Em pleno Carnaval, o presidente global da Central Única das Favelas (CUFA), Preto Zezé, aproveitou a segunda-feira (16) para colocar em pauta os temas mais importantes para este ano de eleições. Para ele, dois assuntos devem dominar as discussões: a segurança pública e a inclusão das milhões de pessoas que vivem nas periferias do Brasil.
Segundo Preto Zezé, a segurança pública é um desafio enorme que já aparece em todas as pesquisas de opinião. Ele acredita que os governantes precisam urgentemente de novas ideias e estratégias, porque o que tem sido feito até agora não mostra melhoria para a população. É preciso inovar para enfrentar o problema de frente.
“Eu acho que tem uma coisa que já está em todas as pesquisas, que é a segurança pública. Esse é um super desafio, principalmente porque os governos vão ser forçados a renovar o repertório, porque o que está se fazendo hoje mostra que a percepção das pessoas não consegue enxergar uma melhora”, afirmou.

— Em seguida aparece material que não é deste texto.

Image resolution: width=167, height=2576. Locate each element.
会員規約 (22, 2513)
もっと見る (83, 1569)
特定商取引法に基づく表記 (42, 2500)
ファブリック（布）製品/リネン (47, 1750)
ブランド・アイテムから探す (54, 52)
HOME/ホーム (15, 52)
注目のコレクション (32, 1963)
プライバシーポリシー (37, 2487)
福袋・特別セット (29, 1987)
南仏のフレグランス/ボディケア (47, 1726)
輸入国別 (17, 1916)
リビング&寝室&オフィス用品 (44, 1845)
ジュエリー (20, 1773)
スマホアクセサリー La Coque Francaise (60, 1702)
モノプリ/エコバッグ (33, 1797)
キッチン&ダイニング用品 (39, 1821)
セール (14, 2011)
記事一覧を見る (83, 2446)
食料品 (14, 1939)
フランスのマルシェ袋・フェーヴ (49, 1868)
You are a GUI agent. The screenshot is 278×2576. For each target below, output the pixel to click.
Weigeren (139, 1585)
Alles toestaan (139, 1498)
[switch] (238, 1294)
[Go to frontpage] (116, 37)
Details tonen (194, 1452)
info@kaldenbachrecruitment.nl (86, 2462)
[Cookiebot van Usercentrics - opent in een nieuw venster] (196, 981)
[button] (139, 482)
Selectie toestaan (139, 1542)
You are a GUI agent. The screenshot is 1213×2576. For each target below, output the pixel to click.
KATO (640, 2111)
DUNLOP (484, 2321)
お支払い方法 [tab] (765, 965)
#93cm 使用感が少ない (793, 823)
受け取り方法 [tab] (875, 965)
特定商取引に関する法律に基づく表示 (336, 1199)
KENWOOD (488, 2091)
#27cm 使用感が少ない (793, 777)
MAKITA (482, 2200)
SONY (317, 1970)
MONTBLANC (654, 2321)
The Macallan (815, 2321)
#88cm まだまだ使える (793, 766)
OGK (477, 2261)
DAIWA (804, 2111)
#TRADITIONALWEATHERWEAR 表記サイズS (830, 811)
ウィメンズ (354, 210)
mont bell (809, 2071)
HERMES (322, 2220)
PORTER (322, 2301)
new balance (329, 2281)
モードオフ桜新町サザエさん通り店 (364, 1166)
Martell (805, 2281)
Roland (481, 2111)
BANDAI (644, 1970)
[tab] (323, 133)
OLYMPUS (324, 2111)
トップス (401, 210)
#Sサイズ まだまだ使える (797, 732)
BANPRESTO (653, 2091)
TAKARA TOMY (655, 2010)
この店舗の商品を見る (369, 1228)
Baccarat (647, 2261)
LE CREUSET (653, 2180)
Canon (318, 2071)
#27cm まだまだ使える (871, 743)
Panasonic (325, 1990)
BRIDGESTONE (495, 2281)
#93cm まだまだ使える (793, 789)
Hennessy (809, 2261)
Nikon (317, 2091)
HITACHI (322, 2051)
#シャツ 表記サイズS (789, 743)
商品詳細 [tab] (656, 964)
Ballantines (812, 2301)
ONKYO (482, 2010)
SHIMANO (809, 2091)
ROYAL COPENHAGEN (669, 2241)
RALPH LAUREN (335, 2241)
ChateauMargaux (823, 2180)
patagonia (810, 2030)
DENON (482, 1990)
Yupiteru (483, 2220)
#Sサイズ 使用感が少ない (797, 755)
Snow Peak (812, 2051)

Além da segurança, o líder da CUFA destacou o potencial econômico das favelas. Ele explicou que essas comunidades, que movimentam cerca de R$ 300 bilhões, são um celeiro de empreendedorismo e podem oferecer soluções inovadoras para o país. Preto Zezé vê o empreendedorismo, a distribuição de renda e a inclusão produtiva como chaves para políticas públicas modernas e eficazes, que realmente conversem com a realidade brasileira.
Publicidade“O empreendedorismo, a divisão de renda e a inclusão da população de favela são pistas para políticas públicas atuais, conectadas com o momento brasileiro, e que podem dar respostas importantes para os nossos desafios”, pontuou.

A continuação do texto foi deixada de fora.